History shows how the "woman question", "indigenous question", "transgender question", and "disabled question" get subsumed in the midst of dominant voices and how marginalised voices get deliberately silenced amid battling causes and agendas. The quota reform movement, the state's initial nonchalance, and the mayhem befalling the country afterwards serves as a case study for such subsuming and silencing. Indeed, the reformed scheme does a great disservice to women by entirely foregoing quotas for them. It's true that for a privileged class of mostly urban women, quotas are no longer needed. However, they do not represent all women—particularly those who sustain harms on multiple intersecting grounds. In order to recognise the historical wrongs perpetrated against women in general and to cater to the needs of the vast majority of women with no access to basic goods and services, quotas are a necessity and will continue to be so for quite a while. One per cent quota for the indigenous population is certainly not backed by evidence either. Amid all, specifying quota for the "third gender" individuals is commendable. However, the clubbing of persons with physical disabilities with "third gender" individuals (with one per cent quota) does not add value to the cause of equality since the two are different categories, sustain distinct harms, and have varied needs. Moreover, the court verdict did not have the word 'physical' in referring to persons with disabilities, which the circular added, and thereby took a further non-inclusive approach. Unmindful to the majoritarian backlash against transgender people, the new scheme also reifies the regressive agenda of distinguishing "third gender" individuals from non-cisgender people in general and thereby hierarchising gender identities. Does it also reinforce the regressive stigma attached to non-cisgender people to the effect that they are persons with (gendered) disabilities? I do not know.

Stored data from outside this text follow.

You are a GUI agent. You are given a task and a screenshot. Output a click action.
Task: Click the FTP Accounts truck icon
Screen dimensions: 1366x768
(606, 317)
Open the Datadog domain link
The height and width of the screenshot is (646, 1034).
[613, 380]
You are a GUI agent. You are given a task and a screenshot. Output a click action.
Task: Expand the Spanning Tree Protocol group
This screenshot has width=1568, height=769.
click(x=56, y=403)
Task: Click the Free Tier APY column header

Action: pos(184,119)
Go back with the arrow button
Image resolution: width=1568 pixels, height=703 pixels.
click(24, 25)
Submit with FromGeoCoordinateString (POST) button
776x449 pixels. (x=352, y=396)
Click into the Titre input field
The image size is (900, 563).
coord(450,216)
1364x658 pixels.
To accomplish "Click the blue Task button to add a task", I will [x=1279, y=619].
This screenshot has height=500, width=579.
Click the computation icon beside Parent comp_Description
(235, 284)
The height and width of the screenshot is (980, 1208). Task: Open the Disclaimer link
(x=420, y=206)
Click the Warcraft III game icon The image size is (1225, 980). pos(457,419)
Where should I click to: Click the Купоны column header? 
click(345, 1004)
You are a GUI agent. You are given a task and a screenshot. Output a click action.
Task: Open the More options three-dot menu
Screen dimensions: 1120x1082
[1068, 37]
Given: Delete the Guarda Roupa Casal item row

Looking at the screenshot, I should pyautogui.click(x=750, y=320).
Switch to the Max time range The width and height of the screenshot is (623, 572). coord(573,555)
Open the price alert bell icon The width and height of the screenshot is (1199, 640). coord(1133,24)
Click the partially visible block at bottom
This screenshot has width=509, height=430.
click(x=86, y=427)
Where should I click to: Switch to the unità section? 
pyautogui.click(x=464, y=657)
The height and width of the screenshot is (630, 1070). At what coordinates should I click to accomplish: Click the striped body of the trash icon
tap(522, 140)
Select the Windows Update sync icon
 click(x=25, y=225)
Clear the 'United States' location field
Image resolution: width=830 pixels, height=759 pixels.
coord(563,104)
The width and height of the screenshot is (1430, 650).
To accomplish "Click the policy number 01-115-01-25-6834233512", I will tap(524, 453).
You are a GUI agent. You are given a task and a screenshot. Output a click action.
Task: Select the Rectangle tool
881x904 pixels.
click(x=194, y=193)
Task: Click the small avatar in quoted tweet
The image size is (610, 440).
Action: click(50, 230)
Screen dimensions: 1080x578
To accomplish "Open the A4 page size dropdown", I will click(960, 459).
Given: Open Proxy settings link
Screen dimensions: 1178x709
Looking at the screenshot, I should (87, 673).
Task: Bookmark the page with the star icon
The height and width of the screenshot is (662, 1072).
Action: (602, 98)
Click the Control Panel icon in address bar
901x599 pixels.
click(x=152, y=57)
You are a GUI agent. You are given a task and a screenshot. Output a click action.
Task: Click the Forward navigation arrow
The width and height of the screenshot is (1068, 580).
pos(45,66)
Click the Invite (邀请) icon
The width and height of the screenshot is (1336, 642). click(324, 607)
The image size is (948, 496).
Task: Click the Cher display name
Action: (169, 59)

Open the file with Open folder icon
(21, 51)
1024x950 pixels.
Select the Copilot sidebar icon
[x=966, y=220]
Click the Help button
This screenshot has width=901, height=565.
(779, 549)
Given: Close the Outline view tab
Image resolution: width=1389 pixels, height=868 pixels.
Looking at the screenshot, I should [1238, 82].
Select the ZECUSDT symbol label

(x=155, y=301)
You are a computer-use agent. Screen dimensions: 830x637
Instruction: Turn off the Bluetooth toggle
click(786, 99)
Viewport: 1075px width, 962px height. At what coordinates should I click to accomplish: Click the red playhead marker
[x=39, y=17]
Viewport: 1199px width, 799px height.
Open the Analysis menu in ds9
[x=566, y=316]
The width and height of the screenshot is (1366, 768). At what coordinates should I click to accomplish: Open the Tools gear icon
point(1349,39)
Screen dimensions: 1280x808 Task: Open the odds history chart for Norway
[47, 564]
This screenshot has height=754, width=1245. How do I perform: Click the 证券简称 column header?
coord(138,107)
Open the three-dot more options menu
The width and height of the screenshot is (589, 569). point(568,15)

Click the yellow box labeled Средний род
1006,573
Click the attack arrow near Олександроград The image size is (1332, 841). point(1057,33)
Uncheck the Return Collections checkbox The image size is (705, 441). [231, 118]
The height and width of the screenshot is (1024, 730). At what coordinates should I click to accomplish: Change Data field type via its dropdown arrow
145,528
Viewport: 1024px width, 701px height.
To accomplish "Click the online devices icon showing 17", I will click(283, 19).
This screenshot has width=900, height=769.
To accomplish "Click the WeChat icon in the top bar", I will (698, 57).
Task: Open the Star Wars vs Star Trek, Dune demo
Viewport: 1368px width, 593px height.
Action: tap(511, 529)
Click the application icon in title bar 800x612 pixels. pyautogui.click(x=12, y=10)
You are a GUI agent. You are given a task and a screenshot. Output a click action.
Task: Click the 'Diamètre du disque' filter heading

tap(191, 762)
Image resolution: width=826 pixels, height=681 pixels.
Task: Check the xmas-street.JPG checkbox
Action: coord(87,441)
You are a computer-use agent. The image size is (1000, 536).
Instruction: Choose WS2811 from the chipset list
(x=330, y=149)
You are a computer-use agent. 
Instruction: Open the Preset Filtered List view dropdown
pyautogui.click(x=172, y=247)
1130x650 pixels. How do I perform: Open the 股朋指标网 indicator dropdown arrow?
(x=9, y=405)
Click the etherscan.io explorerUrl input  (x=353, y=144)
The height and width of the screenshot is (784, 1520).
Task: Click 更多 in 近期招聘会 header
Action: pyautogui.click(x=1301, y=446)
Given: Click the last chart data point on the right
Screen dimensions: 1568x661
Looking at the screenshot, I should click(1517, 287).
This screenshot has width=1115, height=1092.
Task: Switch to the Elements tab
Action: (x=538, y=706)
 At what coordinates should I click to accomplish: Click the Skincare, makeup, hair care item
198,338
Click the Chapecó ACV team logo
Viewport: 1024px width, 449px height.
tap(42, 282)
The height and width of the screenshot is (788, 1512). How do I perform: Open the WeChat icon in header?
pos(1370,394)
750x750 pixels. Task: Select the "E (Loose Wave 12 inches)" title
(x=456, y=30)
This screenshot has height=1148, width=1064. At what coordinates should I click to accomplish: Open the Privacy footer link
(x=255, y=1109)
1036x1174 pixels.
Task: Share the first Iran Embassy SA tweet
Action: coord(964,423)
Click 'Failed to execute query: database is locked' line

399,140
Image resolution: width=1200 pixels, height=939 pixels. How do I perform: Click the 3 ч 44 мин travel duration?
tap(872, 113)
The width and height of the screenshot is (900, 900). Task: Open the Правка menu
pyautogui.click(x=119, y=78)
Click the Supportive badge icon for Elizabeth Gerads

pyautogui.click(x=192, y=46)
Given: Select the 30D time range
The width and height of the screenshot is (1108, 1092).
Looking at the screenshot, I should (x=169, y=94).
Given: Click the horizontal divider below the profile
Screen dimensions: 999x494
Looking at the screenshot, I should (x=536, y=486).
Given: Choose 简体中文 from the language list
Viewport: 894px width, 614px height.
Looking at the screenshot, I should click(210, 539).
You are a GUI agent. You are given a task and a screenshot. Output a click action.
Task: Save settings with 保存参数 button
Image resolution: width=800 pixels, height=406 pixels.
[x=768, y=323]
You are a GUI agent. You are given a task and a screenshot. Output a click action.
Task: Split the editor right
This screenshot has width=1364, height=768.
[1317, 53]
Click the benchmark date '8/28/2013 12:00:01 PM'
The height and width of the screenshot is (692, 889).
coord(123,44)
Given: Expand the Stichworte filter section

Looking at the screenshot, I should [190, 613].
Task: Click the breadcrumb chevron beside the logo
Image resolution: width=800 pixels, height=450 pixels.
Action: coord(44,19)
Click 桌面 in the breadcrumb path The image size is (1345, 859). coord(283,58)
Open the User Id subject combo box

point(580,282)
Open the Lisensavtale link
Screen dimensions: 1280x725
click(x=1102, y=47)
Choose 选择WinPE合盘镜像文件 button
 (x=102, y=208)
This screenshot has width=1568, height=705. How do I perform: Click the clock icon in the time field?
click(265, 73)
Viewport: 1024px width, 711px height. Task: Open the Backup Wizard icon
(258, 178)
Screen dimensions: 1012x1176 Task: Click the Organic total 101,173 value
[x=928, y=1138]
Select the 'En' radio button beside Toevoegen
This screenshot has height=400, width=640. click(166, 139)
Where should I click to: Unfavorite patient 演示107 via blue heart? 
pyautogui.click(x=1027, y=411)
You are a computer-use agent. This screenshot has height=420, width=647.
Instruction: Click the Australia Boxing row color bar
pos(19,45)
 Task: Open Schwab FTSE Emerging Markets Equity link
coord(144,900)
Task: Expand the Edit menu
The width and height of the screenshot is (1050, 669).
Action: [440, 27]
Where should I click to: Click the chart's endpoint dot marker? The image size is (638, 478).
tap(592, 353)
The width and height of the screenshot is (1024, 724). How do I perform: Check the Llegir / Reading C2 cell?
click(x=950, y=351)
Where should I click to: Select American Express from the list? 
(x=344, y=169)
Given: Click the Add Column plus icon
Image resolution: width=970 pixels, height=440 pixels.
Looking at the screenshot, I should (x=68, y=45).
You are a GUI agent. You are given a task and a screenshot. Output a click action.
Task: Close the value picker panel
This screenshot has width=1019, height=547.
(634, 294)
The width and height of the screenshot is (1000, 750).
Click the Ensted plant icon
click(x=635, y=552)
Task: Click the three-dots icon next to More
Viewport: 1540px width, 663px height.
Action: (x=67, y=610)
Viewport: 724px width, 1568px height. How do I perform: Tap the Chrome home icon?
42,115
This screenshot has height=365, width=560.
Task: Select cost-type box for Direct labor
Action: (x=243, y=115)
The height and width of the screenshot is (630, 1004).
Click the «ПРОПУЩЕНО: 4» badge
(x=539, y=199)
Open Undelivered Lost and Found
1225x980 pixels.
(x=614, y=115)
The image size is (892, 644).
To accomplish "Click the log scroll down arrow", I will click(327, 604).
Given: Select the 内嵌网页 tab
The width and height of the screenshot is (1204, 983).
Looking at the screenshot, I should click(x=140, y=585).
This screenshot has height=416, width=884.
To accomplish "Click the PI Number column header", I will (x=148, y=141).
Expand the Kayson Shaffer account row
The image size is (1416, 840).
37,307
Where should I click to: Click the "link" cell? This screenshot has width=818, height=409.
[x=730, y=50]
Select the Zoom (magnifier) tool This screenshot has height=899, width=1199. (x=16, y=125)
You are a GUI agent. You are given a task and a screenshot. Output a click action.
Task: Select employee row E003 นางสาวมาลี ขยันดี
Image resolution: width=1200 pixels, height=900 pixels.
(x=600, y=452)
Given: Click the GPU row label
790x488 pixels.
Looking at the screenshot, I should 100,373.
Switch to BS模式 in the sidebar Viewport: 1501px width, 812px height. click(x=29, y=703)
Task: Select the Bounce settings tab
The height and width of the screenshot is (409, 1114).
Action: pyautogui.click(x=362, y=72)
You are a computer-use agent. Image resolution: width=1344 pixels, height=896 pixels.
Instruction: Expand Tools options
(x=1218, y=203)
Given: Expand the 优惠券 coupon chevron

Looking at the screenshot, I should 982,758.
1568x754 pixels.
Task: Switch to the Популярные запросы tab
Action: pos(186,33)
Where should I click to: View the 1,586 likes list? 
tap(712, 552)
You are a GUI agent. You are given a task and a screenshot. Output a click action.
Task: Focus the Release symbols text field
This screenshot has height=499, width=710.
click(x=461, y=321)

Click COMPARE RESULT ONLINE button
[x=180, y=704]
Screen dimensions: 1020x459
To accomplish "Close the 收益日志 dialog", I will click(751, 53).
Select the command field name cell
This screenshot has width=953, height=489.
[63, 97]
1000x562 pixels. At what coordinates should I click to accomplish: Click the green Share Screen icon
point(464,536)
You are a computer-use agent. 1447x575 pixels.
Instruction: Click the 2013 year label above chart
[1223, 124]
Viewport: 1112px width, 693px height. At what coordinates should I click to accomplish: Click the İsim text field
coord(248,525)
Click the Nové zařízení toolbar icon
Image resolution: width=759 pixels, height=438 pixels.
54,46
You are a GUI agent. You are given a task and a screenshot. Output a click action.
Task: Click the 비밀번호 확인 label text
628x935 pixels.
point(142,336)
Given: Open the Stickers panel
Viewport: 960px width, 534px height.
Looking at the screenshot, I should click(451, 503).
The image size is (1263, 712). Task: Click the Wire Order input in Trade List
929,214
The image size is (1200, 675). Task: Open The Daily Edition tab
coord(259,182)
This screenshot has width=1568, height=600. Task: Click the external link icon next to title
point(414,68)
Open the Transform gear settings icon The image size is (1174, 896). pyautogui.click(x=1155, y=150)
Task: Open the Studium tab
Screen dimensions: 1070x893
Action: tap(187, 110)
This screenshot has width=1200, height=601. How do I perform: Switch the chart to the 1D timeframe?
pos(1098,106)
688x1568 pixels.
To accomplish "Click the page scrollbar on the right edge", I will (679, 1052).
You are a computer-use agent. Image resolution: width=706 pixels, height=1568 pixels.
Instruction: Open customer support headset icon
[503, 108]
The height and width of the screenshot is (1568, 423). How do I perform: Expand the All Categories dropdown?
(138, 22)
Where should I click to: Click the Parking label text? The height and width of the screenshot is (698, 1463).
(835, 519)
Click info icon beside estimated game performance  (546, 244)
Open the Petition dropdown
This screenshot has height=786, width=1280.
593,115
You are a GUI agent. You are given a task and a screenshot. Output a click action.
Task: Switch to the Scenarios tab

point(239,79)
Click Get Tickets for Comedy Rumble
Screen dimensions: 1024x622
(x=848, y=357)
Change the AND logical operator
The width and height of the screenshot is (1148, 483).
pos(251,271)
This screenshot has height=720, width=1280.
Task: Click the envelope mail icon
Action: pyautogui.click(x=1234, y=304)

At the end of the day, what we have with the new quota scheme are "subaltern" lives and lived experiences, that will remain, perhaps indefinitely, almost unaccounted for within the public employment sector—due to the political-apolitical 'sensitivity' now attached to the scheme in general.
Above all, we have the burden of the lost lives to account for.
Psymhe Wadud teaches International Human Rights Law at the University of Dhaka.
Views expressed in this article are the author's own.